Only an economist from the University of Chicago could come up with such a wacky idea.

A few comments:

First, contrary to Professor Zingales's assertion, the plan is indeed a modern form of indentured servitude, whereby the rich finance the education of  the poor for a share of the poor person's future wages. 

Second, until recently, most Americans considered a college education as a benefit not only for the degree holder but for society at large. We all grow richer when we enable people to become more productive through becoming better educated.  Thus, it makes sense for our society to invest in higher education and to broaden opportunities for people to earn college degrees. To suggest that venture capitalists--not the taxpayers--should finance students' college costs negates the American philosophy of public education, which is to make it available to everyone and to at least partially subsidize it so that no one is excluded based on poverty.

The federal student loan program is indeed in crisis, but we won't end the crisis with oddball ways to finance it cooked up by economics professors. We saw what happened to the housing market when the venture capitalists got involved with it.  Why would we want venture capitalists mucking up higher education?

Friday, June 8, 2012

Thanks, NY Times, for Another Tepid Editorial About the Student Loan Crisis

In The Big Lebowski, Bunny Lebowski tells the Dude that her boyfriend is a nihilist. "He doesn't care about anything," she explains.

The Dude, Donny and Walter:
"That must be exhausting," the Dude replies sympathetically.

This scene reminds me of the New York Times editorial writers. Every day, they go to work and pen editorials opining on all the world's problems: global warming, the crisis in the Middle East, the European Debt crisis, obsesity--it must be exhausting!

Of course, not all of the Times' editorial advice is useful.  Earlier this week, a Times editorial, entitled "College's True Cost," commended the Obama administration's efforts to get colleges to communicate more clearly with students about the cost of attending college. As the Times reported approvingly, "[t]he Obama administration is developing a standardized form" that all colleges can use to report on how much a year of college costs and estimating the monthly payments students will owe when paying off their student loans.

"Unfortunately," the Times concluded, "colleges are unlikely to embrace this forthright approach unless the federal government makes it mandatory." Right. More government regulations will solve all our problems.

Obviously, givng students more information about their student-loan obligations is a good thing. But giving students clearer information about their student-loan debt burden is not going to solve the student-loan crisis any more than telling people how many calories are in a Big Mac will solve the nation's obesity crisis.
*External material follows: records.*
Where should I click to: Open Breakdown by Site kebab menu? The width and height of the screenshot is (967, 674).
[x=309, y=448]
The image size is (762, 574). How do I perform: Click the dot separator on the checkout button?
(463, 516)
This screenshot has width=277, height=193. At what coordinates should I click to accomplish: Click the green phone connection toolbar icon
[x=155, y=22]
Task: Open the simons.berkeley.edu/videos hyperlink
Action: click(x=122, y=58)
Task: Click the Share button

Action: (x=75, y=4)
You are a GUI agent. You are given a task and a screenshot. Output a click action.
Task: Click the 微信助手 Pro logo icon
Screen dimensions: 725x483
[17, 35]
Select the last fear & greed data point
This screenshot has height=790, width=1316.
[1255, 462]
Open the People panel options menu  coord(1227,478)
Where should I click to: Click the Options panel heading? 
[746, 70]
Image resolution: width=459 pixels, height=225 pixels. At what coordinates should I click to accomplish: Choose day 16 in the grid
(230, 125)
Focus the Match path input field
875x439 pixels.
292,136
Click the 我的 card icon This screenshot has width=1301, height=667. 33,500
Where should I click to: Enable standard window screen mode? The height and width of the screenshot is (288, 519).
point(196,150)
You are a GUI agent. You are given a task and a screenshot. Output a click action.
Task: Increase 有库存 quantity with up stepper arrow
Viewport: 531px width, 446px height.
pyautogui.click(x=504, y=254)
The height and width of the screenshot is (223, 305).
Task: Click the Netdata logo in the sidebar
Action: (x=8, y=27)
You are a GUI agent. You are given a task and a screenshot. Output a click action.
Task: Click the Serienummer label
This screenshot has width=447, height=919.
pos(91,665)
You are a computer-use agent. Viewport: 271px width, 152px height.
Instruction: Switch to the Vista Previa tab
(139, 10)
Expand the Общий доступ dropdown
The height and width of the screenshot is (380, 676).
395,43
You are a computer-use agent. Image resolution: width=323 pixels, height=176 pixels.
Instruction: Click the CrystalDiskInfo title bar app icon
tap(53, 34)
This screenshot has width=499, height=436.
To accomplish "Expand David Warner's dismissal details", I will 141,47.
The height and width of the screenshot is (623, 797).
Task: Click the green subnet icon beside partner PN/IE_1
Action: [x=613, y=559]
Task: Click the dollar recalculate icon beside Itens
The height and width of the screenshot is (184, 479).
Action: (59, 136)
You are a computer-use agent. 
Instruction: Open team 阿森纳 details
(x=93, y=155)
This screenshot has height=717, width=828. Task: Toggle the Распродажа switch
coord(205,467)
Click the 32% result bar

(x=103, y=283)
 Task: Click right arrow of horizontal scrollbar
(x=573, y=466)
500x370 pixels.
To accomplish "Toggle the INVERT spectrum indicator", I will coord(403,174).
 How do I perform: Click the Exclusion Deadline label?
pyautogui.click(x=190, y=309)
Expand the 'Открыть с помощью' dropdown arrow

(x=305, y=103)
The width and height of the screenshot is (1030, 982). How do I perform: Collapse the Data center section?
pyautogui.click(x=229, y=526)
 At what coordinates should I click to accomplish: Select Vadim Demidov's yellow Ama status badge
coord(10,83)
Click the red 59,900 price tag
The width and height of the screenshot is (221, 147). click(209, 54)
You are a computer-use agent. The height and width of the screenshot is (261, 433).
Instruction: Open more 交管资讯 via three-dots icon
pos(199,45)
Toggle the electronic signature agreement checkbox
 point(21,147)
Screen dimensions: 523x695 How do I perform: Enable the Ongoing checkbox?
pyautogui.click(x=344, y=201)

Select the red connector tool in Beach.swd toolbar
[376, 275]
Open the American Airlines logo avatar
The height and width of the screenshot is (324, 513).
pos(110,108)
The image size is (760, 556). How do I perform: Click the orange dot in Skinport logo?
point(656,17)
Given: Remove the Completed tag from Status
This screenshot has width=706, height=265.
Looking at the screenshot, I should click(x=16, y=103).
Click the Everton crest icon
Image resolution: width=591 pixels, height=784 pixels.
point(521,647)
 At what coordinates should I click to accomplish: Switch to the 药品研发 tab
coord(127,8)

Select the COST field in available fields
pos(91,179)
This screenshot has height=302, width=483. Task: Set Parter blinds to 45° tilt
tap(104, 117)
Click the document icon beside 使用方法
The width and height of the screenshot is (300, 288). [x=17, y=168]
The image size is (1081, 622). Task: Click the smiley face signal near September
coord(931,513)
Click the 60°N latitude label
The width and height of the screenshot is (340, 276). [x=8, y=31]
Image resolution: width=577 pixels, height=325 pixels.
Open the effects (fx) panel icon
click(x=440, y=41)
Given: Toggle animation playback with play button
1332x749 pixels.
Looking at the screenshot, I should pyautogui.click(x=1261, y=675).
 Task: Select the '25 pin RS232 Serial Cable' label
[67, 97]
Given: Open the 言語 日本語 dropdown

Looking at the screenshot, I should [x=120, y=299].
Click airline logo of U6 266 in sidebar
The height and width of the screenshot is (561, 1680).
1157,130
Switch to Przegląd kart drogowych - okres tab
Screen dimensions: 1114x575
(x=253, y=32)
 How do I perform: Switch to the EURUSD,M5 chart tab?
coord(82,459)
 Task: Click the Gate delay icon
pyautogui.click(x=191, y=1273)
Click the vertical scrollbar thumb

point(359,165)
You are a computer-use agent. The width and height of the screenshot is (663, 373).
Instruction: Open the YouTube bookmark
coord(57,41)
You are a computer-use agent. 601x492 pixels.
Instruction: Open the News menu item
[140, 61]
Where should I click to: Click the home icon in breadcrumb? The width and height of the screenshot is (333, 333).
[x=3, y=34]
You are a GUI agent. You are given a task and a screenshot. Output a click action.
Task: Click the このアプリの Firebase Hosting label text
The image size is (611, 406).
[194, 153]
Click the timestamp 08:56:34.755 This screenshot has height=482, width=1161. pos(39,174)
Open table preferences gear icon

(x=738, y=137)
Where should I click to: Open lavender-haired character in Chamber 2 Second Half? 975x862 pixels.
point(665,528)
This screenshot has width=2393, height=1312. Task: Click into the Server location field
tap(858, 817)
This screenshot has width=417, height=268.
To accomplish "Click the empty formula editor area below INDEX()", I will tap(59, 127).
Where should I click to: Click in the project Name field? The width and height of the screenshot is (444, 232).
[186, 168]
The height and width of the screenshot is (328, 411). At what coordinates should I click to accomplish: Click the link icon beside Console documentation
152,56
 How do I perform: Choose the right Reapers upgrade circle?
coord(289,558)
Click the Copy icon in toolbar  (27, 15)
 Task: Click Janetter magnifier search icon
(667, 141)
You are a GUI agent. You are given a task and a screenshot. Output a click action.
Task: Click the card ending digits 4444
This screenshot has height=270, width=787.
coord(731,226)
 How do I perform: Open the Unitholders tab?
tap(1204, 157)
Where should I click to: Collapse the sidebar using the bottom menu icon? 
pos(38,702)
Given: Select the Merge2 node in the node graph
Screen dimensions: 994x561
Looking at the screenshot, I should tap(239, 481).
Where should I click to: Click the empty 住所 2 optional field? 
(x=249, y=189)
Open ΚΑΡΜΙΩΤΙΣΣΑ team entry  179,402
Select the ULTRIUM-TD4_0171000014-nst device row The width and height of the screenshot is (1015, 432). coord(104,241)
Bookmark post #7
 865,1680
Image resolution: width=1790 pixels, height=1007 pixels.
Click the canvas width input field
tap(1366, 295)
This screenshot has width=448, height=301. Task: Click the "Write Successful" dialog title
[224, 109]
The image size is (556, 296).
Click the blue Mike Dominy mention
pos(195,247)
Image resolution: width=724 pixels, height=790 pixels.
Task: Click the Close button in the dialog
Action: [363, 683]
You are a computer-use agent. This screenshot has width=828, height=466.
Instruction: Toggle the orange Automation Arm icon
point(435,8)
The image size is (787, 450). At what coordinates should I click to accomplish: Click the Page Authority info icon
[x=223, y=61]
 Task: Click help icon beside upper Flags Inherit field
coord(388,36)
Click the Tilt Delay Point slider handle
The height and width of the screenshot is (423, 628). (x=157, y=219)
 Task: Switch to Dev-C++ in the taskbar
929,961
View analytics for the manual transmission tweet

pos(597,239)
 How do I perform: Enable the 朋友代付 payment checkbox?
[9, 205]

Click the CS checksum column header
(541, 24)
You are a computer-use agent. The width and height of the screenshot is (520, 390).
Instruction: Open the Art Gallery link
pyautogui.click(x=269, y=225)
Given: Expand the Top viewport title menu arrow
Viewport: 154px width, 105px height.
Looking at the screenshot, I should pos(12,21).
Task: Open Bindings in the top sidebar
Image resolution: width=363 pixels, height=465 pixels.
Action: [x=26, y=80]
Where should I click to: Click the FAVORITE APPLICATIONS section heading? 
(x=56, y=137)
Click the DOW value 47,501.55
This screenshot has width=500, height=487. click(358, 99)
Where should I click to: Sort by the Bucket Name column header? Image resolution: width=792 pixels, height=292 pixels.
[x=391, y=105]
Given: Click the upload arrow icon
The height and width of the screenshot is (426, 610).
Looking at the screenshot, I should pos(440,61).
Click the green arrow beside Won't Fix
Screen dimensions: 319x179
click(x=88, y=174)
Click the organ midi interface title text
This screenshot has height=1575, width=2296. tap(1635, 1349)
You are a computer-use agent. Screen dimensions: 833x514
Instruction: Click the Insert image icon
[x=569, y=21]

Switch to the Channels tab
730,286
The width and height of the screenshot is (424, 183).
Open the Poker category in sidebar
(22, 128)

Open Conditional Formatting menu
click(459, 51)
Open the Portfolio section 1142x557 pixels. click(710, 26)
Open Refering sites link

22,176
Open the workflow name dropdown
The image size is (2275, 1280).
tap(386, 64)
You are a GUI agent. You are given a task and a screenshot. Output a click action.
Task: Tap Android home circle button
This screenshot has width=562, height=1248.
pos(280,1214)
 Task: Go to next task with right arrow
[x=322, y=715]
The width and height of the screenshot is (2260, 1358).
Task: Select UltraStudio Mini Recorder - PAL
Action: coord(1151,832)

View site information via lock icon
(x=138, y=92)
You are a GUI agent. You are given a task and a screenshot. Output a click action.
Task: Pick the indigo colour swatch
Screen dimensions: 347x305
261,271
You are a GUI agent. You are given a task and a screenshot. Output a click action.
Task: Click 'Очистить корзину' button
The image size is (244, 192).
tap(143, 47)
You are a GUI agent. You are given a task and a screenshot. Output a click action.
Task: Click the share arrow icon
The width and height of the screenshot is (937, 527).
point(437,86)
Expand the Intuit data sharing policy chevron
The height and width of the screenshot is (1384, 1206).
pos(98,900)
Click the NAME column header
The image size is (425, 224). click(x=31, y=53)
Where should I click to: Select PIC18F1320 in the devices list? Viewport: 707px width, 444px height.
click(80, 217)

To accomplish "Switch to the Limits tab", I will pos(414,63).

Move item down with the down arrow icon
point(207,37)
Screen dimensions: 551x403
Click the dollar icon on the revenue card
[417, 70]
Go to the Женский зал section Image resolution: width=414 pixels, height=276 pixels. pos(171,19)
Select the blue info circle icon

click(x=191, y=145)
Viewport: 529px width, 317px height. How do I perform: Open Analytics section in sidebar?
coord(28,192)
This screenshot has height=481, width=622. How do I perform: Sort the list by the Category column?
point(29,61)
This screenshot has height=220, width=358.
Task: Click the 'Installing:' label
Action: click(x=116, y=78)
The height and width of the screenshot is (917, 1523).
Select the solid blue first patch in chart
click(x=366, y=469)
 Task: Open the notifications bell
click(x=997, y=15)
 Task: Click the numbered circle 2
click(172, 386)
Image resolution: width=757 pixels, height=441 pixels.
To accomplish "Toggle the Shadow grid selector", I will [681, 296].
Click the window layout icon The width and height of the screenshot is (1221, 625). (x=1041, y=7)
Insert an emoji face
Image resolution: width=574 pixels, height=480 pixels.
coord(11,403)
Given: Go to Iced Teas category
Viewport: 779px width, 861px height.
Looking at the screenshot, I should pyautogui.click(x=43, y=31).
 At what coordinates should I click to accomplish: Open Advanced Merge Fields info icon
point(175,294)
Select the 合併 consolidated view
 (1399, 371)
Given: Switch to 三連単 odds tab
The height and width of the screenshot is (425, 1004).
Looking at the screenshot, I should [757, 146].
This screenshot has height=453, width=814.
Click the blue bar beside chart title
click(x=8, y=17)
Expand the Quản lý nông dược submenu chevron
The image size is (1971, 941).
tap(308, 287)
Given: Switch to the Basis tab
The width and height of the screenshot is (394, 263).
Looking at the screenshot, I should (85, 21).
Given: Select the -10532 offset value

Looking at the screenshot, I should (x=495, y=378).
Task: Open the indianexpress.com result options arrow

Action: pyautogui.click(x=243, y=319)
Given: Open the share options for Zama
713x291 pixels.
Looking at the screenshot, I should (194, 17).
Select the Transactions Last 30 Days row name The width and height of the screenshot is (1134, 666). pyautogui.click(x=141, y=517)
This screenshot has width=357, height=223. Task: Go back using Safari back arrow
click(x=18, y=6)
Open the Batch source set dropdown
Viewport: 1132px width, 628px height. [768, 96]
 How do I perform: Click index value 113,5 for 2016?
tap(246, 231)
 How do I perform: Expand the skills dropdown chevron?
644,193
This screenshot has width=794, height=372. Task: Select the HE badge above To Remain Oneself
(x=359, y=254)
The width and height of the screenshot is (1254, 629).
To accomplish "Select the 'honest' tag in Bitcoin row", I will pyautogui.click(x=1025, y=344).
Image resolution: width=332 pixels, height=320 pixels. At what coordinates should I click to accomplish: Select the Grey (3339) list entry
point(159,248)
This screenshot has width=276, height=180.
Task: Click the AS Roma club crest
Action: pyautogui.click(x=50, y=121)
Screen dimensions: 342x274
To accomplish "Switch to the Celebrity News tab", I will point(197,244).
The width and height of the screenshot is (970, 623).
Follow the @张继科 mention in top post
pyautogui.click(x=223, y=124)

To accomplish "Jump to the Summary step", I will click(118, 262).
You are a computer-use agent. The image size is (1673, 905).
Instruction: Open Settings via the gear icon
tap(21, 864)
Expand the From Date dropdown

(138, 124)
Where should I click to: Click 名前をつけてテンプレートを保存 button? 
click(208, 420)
People are still going to buy those Big Macs and students are still going to take out college loans because most of them can't afford to attend college without borrowing a lot of money.

Solving the student-loan debt crisis is going to take more than the creation of a standardized form for colleges to give students when they dole out student-loan money. As I've said before, these things must be done:
  • The Department of Education must stop hiding the true student-loan default rate and give the public more accurate reports on how many people have stopped paying on their student loans.
  • Insolvent student-loan debtors must be given reasonable access to the bankruptcy courts.
  • The Federal government must stop financing the for-profit schools and colleges, which have extraordinarily high student-loan default rates.
  • Colleges must operate more efficiently and rein in their costs.
Unless these things are done, other reform tactics are just a cosmetic approach to a very serious national problem.

References

Editorial (2012, June 7). College's true cost. New York Times, p. A24.